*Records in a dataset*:
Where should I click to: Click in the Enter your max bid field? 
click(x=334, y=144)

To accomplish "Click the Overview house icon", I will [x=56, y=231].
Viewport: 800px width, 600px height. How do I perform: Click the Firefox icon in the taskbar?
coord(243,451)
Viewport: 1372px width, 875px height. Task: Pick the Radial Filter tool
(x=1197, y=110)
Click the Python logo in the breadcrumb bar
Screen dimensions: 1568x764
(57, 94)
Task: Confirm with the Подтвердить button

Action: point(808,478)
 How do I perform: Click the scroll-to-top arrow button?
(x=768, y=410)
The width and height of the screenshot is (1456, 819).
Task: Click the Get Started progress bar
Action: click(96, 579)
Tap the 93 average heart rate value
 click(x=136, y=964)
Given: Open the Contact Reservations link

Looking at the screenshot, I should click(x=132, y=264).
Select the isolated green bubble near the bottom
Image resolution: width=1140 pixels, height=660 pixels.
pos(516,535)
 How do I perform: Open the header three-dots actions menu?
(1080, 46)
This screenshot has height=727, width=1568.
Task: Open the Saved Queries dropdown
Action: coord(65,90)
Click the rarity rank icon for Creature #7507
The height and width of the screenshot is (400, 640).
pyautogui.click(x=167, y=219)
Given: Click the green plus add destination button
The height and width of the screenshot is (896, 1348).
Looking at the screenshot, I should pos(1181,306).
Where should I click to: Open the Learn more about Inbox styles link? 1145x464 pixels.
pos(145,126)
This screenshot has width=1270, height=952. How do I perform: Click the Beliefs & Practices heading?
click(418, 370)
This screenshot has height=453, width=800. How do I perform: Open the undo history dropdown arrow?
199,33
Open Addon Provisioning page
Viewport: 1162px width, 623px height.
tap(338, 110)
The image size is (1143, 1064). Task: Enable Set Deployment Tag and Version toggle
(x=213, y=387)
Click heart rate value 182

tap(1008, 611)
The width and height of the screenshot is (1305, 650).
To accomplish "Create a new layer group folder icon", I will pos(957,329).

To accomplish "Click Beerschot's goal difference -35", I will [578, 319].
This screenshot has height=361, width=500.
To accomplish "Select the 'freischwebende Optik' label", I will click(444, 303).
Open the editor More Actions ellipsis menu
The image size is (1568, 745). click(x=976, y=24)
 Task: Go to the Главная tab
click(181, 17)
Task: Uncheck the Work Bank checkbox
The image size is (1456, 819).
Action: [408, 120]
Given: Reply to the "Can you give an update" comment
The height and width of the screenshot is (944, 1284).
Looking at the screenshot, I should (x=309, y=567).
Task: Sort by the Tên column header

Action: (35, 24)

*GIVEN REQUEST*: Show every line of the entries above that contains the word "screenshot", matching its case exactly.

*REPLY*:
The width and height of the screenshot is (1456, 819).
Looking at the screenshot, I should click(x=132, y=264).
This screenshot has height=727, width=1568.
The height and width of the screenshot is (400, 640).
The height and width of the screenshot is (896, 1348).
Looking at the screenshot, I should pos(1181,306).
This screenshot has width=1270, height=952. How do I perform: Click the Beliefs & Practices heading?
This screenshot has height=453, width=800. How do I perform: Open the undo history dropdown arrow?
The width and height of the screenshot is (1305, 650).
This screenshot has height=361, width=500.
The height and width of the screenshot is (944, 1284).
Looking at the screenshot, I should (x=309, y=567).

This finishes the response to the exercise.